It’s the end of National Vegetarian Week, which for most of us has slipped under the radar like a slimy pile of Italian rice, so I’m punting out some of my opinions on the idea of vegetarianism and what that means to me personally and as a food business owner.
I’m a big meat eater. Meaning, I love the taste of high quality meat, which is cooked to perfection. It just gives me so much pleasure to eat it. But I stick to asking myself some basic questions when consuming such a readily available product.
1. Would I be willing to kill and butcher what I'm eating? (I've done a fair amount of this, but should do more.)
2. Did the animal have a good life? If not, don’t fuel an industry that revolves around animal cruelty.
3. Did that animal deserve to die for your pleasure, and was the meat handled with the upmost respect? If not, don’t swallow the guilt of over cooked, chewy steak!
Obviously as a meat eater I’m prone to wolfing down the odd bit of dirty dead animal, that kebab on a drunken night out, at some dinner party, or in certain restaurants when I’m too lazy to avoid meat that isn’t necessarily free range. I’m guilty and I hold up my bloody hands and step down from the moral high ground. I want to voice my opinion that it’s not always the fault of the meat eater and I want to propose that restaurants try a bit harder on the vegetarian options, which is too often an after thought, considered a lesser dish than the meat and fish. Please not another badly made risotto, I wince every time I see it on the menu. It’s simply a sorry excuse for a vegetarian option, there’s no reason why restaurants can’t produce something that is great and meat free.
I’d expect after Rene Redzeppi being at the helm of the advancement of European cuisine, there’d be a trickle down effect delivering vegetables into the mainstream or into high street chains, but it still isn’t happening. It seems ridiculous that vegetarianism is still stigmatised in the mainstream, like we're stuck in some 90's Linda Mccartney add where it's only for wishy washy yoghurt weaving hippies. Even the awareness for national vegetarian week has been low key, we have some amazingly varied textures and flavours in our produce that is grown right here and we should be shouting it from our roof top gardens.
In the UK we do have a few hero’s when it comes to seasonal veg done well, with Simon Rogan (Fera & L'Enclume) and Robin Gill (The Dairy, The Manor & Paradise Garage) leading the way. We also have some Westcountry hero’s of our own, with The Ethicurean and Riverford springing to mind. In Devon we have Otter Farm, Trill Farm, Shillingford Organic, River Cottage, Maddocks Farm & Ashburton Husbandry School championing the humble vegetable.
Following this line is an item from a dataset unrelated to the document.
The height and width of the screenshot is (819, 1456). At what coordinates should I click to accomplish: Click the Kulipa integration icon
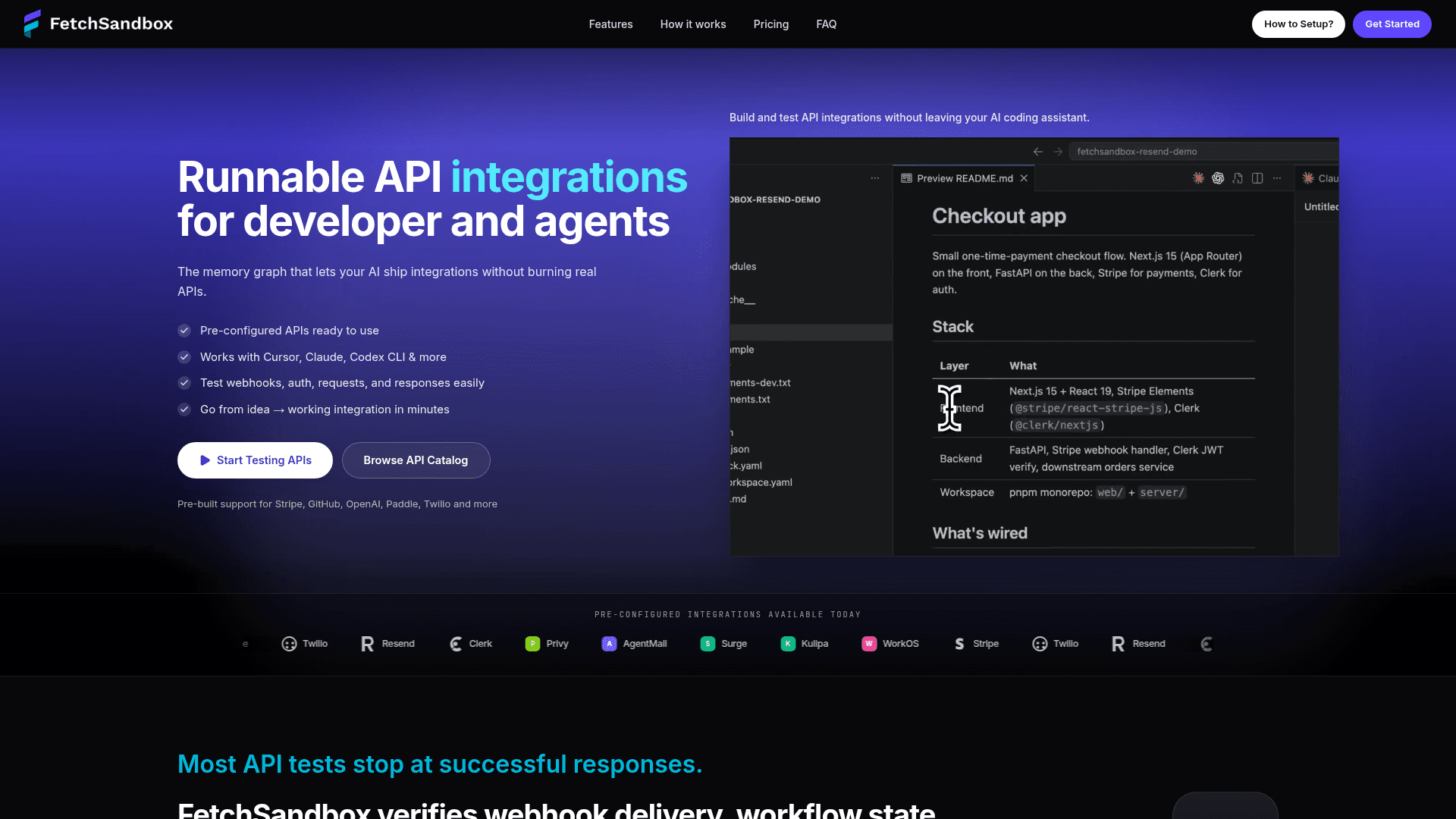(788, 644)
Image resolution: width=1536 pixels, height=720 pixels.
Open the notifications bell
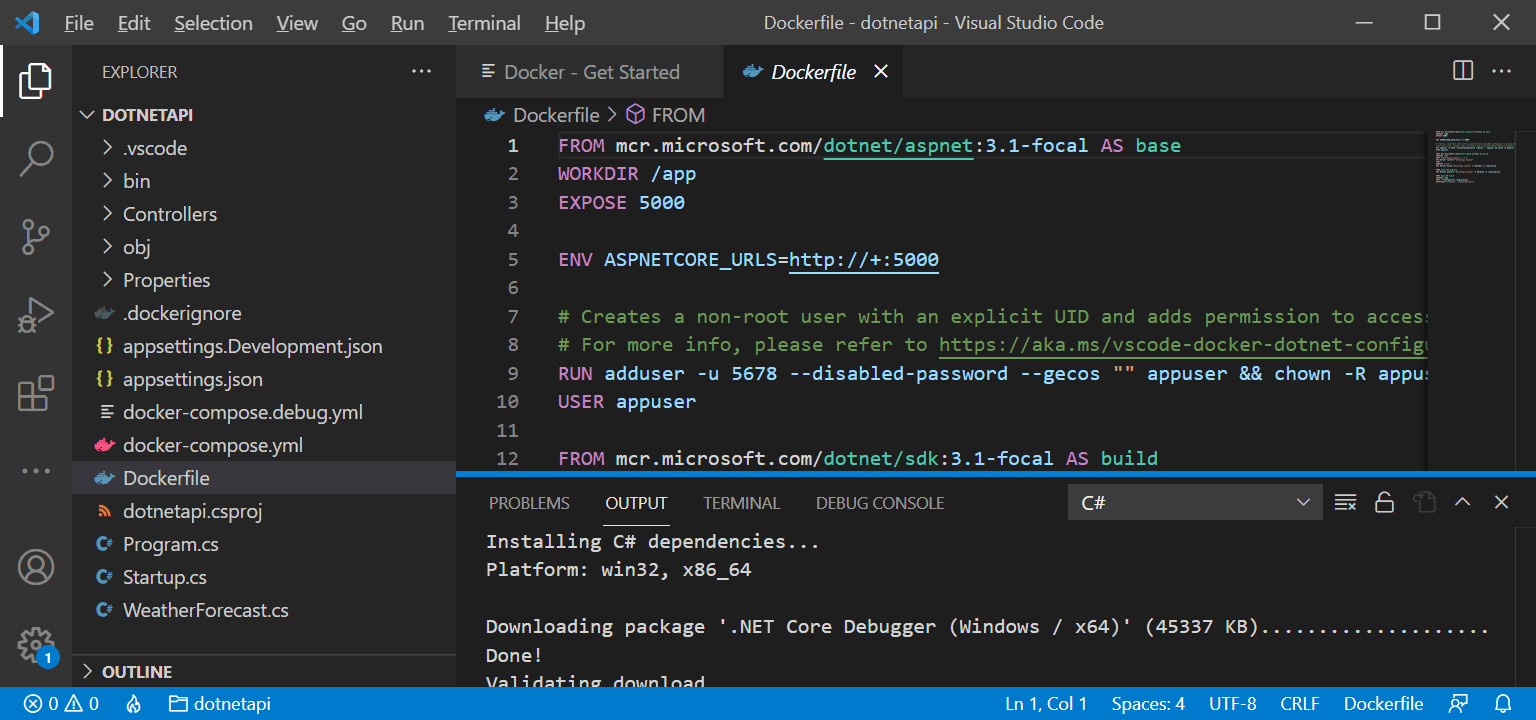tap(1503, 704)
We are producing some of the best shit in the world, yet I’m still unable to find them in our local restaurants being showcased as vegetarian dishes. There are restaurants in London, for example, The Palomar or Berber & Q, who are serving up a whole charred Cauliflower, but it seems us Devonians don’t have the stomach for such a thing. Even with the mighty Ottolenghi pushing this beast of a Brassica for years, it’s still perceived as a farty vegetable not fit for the dining-out experience.
Over the last two years I’ve been lapping up the Anna Jones book; A Modern Way to Eat. It’s enabled my wife and I to actually commit to being vegetarian during the week at home. And it’s great to see Anna is now writing for the Guardian. When it comes to dining out, the sad reality is we’re better off buying a weekly Riverford Veg box and cooking ourselves, as the standard of food is so poor for vegetarians.
In the bakery, we’re not so great either. We try to offer half of our savoury menu as vegetarian, although we only have five things to choose from and it hasn’t changed for a while. However we do our best to offer flavour and affordability, we also try to buy as much locally as possible, but fail to sync with seasonality (I do hope to change this over the coming year).
But the next time I see fucking Risotto on the menu, I may just go for the jugular and give the establishment a slap in the face with a wet rotten fish. Seriously, it needs to be stopped and the best way to do this is to refuse to order it, and insist that the chef cooks you something else. Perhaps they’ll then gain the skills, creativity and confidence to expand their meat free options.